Government support for Pubs. The Carlisle State Management Scheme 1916-1973
With debate about how much support the Government should give to pubs an episode from British history, when the State not only gave support but actually ran a brewery and pubs has been lost to history.
The Carlisle State Management Scheme is I suspect only known to those of a certain age and people who live in Carlisle.
During World War One the Government became concerned in particular about the impact of drinking on arms manufacture. Whether as Roger Protz has rightly underlined this was a genuine concern or just part of Lloyd George’s longstanding antipathy to beer and pubs is another matter.
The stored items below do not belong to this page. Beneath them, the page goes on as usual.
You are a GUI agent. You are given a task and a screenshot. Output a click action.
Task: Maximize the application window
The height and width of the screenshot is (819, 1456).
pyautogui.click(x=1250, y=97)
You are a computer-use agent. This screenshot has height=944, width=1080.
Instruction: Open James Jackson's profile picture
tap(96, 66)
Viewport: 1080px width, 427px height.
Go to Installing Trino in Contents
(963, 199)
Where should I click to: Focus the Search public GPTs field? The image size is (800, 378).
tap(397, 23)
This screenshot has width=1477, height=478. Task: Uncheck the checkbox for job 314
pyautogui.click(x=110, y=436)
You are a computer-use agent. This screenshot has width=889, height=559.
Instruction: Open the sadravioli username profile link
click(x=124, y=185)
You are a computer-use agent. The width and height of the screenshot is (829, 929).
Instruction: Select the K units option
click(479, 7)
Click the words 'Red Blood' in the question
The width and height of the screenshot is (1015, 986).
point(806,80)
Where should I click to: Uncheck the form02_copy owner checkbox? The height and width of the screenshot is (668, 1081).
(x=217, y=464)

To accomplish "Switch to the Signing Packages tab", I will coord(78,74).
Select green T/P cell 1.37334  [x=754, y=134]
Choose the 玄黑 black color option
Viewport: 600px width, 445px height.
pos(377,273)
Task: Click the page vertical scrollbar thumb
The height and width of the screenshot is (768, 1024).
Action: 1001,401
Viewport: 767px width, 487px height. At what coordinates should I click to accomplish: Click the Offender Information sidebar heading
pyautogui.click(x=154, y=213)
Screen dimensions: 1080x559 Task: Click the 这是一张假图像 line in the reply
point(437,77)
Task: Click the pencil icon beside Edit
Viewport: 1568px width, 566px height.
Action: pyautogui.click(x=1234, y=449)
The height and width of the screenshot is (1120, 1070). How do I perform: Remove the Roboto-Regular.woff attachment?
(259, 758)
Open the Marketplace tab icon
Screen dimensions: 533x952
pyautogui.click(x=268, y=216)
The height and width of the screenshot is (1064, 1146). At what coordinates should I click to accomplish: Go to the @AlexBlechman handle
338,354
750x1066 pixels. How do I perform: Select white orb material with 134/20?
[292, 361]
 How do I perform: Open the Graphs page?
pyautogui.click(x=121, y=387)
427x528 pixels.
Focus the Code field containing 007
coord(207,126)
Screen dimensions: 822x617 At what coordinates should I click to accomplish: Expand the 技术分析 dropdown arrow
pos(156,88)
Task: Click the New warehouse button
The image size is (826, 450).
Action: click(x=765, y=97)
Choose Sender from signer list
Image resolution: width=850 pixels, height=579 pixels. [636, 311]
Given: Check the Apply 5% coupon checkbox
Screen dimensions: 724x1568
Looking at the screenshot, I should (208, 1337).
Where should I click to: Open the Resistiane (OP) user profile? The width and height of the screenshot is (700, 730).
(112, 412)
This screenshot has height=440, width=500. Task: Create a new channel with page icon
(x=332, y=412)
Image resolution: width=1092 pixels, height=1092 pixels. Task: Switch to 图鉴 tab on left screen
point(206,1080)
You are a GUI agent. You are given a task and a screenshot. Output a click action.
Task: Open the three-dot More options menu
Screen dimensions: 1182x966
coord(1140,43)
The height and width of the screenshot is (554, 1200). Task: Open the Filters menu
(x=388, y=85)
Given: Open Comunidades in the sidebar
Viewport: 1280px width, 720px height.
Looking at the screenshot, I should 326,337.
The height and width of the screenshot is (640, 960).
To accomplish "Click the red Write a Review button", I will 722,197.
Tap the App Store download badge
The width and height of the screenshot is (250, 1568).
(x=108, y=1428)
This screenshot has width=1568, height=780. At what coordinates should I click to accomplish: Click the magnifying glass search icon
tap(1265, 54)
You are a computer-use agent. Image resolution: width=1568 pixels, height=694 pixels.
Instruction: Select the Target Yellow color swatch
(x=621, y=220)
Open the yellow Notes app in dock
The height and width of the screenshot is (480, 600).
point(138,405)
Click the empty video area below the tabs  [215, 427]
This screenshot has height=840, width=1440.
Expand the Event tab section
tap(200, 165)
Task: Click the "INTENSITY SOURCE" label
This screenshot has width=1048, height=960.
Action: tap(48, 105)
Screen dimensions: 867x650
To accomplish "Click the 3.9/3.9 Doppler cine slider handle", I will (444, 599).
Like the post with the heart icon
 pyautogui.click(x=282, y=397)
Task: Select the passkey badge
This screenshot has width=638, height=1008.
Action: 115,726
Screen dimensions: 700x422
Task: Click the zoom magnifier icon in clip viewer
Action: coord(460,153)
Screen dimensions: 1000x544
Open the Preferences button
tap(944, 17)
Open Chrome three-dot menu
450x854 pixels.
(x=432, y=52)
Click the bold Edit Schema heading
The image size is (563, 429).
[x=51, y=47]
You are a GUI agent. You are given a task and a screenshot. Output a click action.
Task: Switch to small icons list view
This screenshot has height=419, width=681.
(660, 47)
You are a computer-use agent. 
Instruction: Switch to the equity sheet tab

As a result in 1916 the Government took control of pubs and beer supply in three areas. By far the largest was Carlisle where several breweries were shut and the remaining one became a State controlled one. The same applied to pubs in the area.
The plan was not to stop drinking but to control it. The pub managers had no interest in maximising beer sales and rules were introduced to underline the point. Between 1916 and 1919 ‘treating’, the buying of rounds was not allowed for example.
However the beer quality was thought to be good, and numbers of the pubs were redesigned by Harry Redfern, an architect influenced by William Morris’s ideas on arts and crafts. The State Brewery made a profit in every year it operated. It was privatised by Heath’s Tory Government in 1973 and bought by Theakstons of Masham.
Given the quality and strength of beer that was brewed under regulations brought in by the Defence of the Realm Act in 1914 the State Brewery may have been an improvement, although I don’t have details of the strength of beer produced at Carlisle in the early years of the scheme.
A music hall song on post-1914 beer makes matters clear however:
Lloyd George’s Beer, Lloyd George’s Beer.
At the brewery, there’s nothing doing,
All the water works are brewing,
Lloyd George’s Beer, it isn’t dear.
Oh they say it’s a terrible war, oh law,
And there never was a war like this before,
But the worst thing that ever happened in this war
Is Lloyd George’s Beer.
Buy a lot of it, all they’ve got of it.
Dip your bread in it, Shove your head in it
From January to October,
And I’ll bet a penny that you’ll still be sober.
Another area of operation for the State Management Scheme was the area around the Royal Small Arms Factory at Enfield Lock.
Four public houses and an off-licence were involved. According to the interwebs, the premises returned to private ownership in 1922-3. Three of the four have been identified Greyhound, Royal Small Arms Tavern (Rifles)- currently boarded up- and Ordnance(demolished 1920s). The fourth is tentatively identified as the Plough Inn, Sewardstone (a McMullens pub still open).
The Greyhound is a going concern run by Hertford brewer McMullen who note that they have owned the pub since 1923.
Where the beer came from for the Enfield pubs I haven’t managed to establish, perhaps it was sourced from the Carlisle brewery, but so far I have no solid evidence on that. It appears that the canteen built at the factory, in part to keep workers away from eating in pubs, was run by the brewers Trumans.
Perhaps it’s time to have another go at a State Management scheme at least as a trial. How about nationalising Wetherspoons?